• **DIRECTIVE**: Please lay out the entries below as a two-column CSV with headers instruction and coordinates, one row for each piece of text paired with its answer, each value in its own quoted field with line breaks turned into spaces. Leave the pictures out.

• **DATA**:

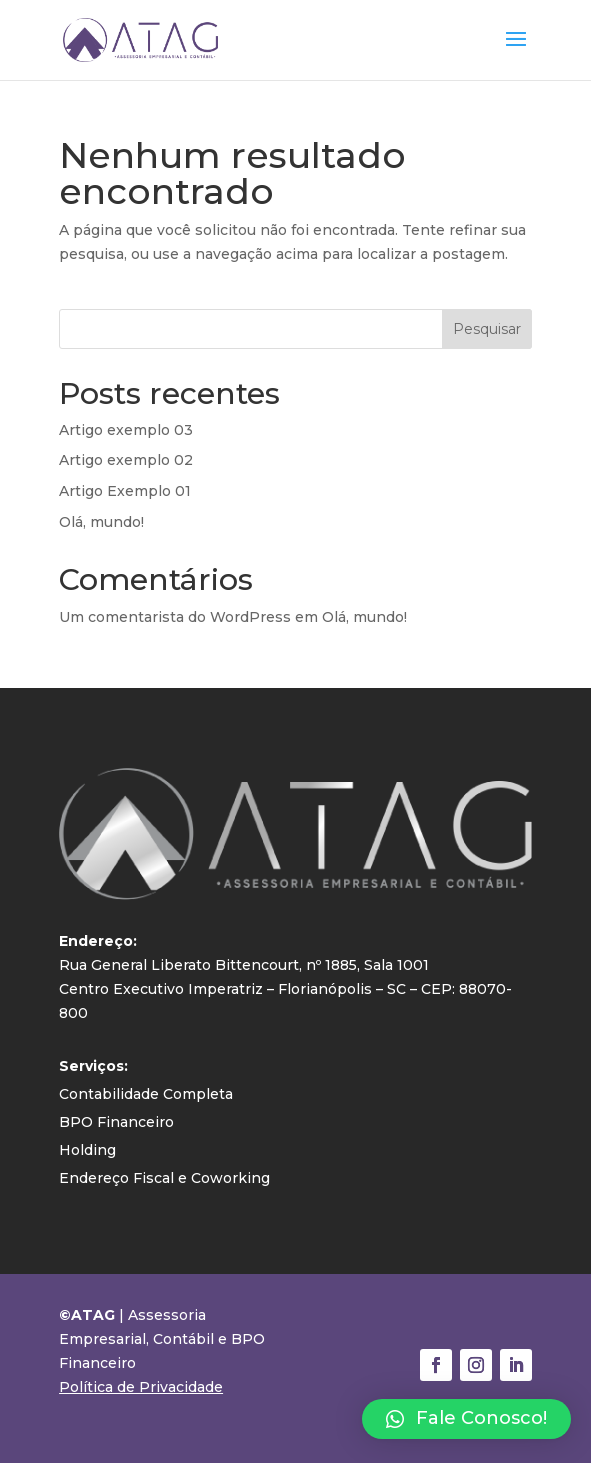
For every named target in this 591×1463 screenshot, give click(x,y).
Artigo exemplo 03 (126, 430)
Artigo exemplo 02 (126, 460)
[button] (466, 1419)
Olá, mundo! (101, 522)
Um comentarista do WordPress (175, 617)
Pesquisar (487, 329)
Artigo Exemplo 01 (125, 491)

• **THE ANSWER**:
instruction,coordinates
"For every named target in this 591×1463 screenshot, give click(x,y). Artigo exemplo 03","(126, 430)"
"Artigo exemplo 02","(126, 460)"
"[button]","(466, 1419)"
"Olá, mundo!","(101, 522)"
"Um comentarista do WordPress","(175, 617)"
"Pesquisar","(487, 329)"
"Artigo Exemplo 01","(125, 491)"